News from working groups: Clinical Study Reports?

In June 2017 ISDB Committee members and other bulletins interested, participated in a workshop on clinical study reports (CSRs). This two day workshop was organized by the Institut für Qualität und Wirtschaftlichkeit im Gesundheitswesen (Institute for Quality and Efficiency in Health Care, IQWIG) in Cologne, Germany. Beate Wieseler and her colleagues lectured about the framework of these CSRs and we could also practice what we had learned. The participants were very enthusiastic about this experience and the Committee discussed how we could further develop our knowledge. Interestingly, the Cochrane Collaboration was also working on this topic and the Committee and interested members gave input to their proposal on the guidance for including CSR’s in their reviews. On the Cochrane Collaboration’s website the following information was shared (http://community.cochrane.org/ news/request-comments-draftinterim-guidance-how-decidewhether-incorporate-clinical-studyreports-and-other-regulatorydocuments-cochrane-reviews).

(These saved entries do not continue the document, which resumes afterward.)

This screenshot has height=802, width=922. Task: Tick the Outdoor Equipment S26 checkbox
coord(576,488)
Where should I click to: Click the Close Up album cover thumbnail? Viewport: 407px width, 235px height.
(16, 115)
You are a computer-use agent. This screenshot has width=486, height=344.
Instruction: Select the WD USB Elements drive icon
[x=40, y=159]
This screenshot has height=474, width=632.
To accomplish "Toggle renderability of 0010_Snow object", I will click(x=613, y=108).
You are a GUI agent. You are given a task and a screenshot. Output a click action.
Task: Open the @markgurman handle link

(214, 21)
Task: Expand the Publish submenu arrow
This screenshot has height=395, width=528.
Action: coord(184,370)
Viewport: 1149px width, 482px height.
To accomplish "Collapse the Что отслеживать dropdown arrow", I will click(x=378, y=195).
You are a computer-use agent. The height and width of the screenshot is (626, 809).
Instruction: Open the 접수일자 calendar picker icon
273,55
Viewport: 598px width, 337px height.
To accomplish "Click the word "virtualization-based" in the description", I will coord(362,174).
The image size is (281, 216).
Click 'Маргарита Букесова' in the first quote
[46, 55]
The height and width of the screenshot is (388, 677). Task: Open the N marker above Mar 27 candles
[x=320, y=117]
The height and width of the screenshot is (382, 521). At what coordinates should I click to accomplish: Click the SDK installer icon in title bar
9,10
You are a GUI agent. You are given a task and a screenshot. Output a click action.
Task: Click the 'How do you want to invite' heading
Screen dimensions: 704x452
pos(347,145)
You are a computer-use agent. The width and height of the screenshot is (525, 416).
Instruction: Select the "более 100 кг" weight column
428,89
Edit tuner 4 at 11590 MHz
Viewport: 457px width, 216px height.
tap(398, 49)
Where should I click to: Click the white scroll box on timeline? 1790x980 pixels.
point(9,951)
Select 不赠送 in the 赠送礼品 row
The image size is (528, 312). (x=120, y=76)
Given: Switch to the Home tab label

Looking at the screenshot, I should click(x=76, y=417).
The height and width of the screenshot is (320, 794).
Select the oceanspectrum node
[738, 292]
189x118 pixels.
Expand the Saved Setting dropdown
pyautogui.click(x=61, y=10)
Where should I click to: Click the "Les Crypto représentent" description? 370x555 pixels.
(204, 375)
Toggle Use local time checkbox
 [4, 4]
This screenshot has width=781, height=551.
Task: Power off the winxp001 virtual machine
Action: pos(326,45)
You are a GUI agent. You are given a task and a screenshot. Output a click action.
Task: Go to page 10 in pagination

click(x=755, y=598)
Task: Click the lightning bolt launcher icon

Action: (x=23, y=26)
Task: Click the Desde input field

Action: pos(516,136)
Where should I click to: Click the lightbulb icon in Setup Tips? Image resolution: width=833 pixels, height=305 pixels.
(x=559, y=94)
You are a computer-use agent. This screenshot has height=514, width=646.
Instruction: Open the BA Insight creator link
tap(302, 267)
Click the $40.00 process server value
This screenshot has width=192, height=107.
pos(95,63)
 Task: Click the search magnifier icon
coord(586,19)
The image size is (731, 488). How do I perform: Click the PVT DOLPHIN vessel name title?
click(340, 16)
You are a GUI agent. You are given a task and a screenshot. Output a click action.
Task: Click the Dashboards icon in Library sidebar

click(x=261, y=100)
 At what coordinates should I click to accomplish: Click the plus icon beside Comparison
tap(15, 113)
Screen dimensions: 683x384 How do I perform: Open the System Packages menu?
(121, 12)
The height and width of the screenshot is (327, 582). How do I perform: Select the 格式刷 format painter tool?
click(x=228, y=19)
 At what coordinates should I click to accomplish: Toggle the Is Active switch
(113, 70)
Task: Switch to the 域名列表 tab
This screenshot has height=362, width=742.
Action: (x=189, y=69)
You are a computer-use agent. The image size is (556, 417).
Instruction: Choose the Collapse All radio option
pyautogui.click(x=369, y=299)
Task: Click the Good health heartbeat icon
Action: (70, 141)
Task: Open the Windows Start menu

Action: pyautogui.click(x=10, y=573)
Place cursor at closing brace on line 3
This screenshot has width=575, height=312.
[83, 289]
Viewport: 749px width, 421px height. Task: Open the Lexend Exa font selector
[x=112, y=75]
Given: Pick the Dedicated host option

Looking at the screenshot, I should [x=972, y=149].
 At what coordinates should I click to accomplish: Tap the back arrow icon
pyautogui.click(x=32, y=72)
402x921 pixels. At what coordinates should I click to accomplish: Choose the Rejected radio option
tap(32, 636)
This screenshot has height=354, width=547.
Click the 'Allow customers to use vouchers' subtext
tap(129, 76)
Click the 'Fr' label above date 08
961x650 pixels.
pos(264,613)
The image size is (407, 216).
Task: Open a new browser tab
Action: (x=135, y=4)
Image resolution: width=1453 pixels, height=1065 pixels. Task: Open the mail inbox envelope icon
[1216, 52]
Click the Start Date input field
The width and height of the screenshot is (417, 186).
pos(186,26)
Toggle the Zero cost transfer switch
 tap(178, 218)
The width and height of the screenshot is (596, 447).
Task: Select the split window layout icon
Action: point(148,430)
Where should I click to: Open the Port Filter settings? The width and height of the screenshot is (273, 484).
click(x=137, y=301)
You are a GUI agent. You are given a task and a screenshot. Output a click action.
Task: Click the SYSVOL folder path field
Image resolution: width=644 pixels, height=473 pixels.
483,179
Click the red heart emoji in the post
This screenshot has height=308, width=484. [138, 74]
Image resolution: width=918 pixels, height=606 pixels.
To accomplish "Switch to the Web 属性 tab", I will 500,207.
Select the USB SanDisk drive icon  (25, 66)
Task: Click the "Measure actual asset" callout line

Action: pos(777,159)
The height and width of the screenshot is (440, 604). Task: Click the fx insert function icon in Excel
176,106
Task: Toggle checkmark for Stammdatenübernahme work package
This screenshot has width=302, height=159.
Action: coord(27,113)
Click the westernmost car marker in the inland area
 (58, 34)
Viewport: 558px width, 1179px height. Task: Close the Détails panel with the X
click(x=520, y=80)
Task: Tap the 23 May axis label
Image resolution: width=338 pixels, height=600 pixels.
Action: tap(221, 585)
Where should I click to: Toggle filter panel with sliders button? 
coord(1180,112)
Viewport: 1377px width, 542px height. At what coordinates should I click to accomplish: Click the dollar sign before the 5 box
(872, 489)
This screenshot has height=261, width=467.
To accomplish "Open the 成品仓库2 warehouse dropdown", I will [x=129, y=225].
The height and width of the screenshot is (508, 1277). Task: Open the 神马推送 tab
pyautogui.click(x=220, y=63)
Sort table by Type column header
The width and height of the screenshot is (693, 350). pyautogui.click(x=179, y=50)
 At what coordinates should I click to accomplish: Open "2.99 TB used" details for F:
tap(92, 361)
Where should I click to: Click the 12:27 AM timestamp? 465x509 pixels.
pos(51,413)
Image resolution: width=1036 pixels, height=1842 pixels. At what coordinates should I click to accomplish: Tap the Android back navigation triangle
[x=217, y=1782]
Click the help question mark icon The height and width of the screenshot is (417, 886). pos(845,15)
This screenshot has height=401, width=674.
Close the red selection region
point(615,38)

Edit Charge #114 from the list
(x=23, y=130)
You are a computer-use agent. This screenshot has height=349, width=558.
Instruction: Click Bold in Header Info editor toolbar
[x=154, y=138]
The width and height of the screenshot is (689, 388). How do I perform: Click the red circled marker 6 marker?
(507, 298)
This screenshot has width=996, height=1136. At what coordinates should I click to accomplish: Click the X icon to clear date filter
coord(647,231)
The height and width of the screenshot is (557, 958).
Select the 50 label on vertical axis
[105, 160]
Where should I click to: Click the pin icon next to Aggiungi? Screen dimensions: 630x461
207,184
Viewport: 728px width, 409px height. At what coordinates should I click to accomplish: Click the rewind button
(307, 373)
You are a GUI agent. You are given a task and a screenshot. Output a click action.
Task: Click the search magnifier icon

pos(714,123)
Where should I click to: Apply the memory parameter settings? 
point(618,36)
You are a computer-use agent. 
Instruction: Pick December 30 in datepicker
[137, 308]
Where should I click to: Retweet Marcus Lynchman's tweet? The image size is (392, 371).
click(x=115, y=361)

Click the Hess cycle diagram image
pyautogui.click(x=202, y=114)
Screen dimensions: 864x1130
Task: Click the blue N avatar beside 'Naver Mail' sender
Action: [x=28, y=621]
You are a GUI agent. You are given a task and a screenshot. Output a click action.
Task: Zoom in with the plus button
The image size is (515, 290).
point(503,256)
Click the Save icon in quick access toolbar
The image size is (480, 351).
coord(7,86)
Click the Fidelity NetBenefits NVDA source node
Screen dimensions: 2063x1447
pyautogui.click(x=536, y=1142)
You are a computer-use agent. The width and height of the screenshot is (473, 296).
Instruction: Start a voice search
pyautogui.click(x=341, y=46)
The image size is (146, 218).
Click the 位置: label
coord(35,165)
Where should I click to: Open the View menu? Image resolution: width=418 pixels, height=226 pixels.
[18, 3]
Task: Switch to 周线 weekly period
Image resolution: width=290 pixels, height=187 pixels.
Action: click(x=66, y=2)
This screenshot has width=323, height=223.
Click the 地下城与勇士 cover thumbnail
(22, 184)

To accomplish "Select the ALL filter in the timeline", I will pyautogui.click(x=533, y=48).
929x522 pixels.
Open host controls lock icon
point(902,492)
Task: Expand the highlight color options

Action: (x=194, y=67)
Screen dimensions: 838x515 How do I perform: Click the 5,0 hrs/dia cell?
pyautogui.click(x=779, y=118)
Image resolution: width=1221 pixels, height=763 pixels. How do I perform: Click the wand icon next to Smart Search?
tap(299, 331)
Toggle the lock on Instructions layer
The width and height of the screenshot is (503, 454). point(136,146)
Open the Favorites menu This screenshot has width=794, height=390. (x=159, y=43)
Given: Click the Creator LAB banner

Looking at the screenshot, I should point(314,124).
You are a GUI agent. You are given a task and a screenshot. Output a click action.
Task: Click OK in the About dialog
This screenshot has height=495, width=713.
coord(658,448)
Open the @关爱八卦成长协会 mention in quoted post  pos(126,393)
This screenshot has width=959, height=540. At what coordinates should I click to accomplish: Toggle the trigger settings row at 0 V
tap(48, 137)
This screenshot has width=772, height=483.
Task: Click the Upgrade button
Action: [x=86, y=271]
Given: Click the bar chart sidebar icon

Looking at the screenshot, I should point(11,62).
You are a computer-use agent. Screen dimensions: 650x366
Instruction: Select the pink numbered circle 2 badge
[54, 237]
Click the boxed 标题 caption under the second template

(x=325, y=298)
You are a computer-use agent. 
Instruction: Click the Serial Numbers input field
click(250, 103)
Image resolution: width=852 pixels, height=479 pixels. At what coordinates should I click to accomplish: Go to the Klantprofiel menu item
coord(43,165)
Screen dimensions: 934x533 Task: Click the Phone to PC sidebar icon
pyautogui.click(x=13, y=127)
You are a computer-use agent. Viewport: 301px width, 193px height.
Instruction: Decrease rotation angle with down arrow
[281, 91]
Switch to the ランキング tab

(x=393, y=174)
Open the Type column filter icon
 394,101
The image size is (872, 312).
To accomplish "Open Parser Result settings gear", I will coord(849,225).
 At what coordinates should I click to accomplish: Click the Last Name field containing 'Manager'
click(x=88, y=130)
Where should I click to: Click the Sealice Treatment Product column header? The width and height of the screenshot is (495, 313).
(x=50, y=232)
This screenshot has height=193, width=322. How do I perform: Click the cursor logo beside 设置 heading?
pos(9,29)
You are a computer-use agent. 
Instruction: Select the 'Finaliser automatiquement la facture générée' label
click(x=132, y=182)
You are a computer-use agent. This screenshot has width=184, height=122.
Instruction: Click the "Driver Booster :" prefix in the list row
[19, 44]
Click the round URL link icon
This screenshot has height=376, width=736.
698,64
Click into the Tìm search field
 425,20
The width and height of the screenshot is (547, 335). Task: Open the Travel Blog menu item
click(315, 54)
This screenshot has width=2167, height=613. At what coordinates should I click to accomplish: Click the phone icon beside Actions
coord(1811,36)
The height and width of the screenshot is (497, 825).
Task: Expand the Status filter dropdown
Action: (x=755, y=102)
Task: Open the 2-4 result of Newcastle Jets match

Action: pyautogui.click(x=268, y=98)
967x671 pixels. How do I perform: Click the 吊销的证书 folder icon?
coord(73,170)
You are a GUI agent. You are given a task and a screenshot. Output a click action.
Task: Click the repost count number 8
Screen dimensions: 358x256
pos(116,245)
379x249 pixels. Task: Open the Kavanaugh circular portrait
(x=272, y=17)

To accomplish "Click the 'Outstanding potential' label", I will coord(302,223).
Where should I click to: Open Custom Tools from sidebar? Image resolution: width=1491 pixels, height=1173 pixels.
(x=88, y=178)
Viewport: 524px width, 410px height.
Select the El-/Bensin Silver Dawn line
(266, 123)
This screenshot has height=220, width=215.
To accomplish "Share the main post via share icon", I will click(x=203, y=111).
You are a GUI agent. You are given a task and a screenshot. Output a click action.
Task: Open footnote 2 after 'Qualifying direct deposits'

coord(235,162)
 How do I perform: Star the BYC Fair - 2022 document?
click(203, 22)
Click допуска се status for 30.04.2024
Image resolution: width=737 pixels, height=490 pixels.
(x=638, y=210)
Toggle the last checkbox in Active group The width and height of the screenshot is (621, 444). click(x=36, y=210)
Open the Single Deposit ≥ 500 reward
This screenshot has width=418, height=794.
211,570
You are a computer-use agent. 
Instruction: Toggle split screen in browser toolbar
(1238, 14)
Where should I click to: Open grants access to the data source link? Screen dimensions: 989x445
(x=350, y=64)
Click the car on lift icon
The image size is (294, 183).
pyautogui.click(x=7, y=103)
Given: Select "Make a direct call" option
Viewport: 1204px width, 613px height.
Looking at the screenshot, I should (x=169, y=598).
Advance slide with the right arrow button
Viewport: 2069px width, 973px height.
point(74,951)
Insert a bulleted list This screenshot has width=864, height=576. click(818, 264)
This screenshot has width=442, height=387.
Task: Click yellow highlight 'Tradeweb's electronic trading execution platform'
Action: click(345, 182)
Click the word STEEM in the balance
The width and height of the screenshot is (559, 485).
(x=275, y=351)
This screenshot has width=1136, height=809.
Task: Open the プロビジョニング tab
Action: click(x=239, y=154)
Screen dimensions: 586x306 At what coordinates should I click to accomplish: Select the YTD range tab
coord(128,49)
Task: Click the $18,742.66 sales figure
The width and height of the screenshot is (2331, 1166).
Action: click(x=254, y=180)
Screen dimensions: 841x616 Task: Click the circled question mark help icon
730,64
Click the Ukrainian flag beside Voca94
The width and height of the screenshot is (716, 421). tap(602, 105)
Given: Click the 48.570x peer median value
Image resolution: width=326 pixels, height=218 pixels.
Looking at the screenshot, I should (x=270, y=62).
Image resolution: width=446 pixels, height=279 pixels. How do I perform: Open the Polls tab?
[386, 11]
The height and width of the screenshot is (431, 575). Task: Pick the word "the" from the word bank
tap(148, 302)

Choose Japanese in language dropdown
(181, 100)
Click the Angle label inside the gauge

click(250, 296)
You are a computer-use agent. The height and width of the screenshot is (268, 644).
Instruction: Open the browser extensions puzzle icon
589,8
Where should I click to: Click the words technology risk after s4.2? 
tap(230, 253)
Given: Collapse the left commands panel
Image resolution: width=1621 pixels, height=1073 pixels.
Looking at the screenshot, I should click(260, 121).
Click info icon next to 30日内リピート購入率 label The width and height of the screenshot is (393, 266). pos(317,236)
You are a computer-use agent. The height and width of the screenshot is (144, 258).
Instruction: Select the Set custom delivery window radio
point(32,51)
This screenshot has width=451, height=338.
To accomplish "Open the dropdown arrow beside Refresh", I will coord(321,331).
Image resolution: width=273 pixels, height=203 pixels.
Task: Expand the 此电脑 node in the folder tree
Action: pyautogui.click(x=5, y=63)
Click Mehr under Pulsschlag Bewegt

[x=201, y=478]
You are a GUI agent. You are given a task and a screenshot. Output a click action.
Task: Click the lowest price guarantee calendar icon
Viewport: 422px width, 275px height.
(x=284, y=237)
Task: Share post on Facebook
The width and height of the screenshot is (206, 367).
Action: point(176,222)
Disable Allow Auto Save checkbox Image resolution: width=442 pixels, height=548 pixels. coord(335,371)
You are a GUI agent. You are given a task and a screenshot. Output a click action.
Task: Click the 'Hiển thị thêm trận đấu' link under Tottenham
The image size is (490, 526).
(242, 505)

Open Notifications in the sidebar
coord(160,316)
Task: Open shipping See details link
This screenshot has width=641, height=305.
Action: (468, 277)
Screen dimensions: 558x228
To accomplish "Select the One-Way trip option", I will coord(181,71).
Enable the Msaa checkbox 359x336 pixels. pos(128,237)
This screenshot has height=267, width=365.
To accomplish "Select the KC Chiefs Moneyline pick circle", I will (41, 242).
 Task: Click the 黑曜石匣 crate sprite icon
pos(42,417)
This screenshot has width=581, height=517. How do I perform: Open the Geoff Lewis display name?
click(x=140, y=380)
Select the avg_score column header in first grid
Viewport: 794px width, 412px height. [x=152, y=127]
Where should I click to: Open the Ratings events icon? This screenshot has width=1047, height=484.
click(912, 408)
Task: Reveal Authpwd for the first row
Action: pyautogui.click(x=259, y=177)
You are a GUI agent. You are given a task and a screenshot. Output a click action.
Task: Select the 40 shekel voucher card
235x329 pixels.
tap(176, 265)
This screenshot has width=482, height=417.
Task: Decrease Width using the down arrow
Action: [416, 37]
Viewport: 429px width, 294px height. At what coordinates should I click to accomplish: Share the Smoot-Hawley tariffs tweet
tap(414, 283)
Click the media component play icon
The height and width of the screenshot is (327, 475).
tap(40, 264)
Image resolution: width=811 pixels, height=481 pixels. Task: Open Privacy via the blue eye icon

A Cochrane funded (Methods Innovation Fund) project has developed guidance on when to consider regulatory data for inclusion in Cochrane Reviews. Regulatory data includes clinical study reports of trials and other studies, and any other relevant information provided to regulators by trial sponsors. This guidance is interim because Cochrane ultimately aim to provide guidance on how to incorporate this type of evidence in Cochrane Reviews to address reporting bias which distorts much of contemporary literature and may affect the conclusions of an unknown number of Cochrane Reviews. This interim guidance includes a rationale, a section explaining the triggers for consideration of regulatory data, the results of a survey relevant to current Cochrane practice, and a planned interactive glossary of regulatory terms. The guidance development project was coordinated by  (Senior Associate Tutor, University of Oxford, UK) with seven other authors representing CRGs and Methods Groups who expressed an interest in contributing to the project. Cochrane invited anyone within the Cochrane Community with an interest in addressing reporting bias in studies included in Cochrane Reviews. So, all those working in Cochrane Groups (Centres, Fields, CRGs, Methods), trainers and relevant members of the Central Executive team.

Meanwhile, Cochrane reported that the final guidance was made up and delivered to the Scientific Committee meeting in February 2018. CSC members agreed this data was important in tackling reporting bias. The report’s findings were accepted in principle by the committee. However, further consideration of roll out and implementation is required within the main body of Cochrane. We wait for the final documents. What will turn out for ISDB in not yet clear. Is this the start of an ISDB-Working Group on Clinical Study Reports? In any case it is a topic for the next General Assembly of ISDB in Paris 2019. We will keep you informed.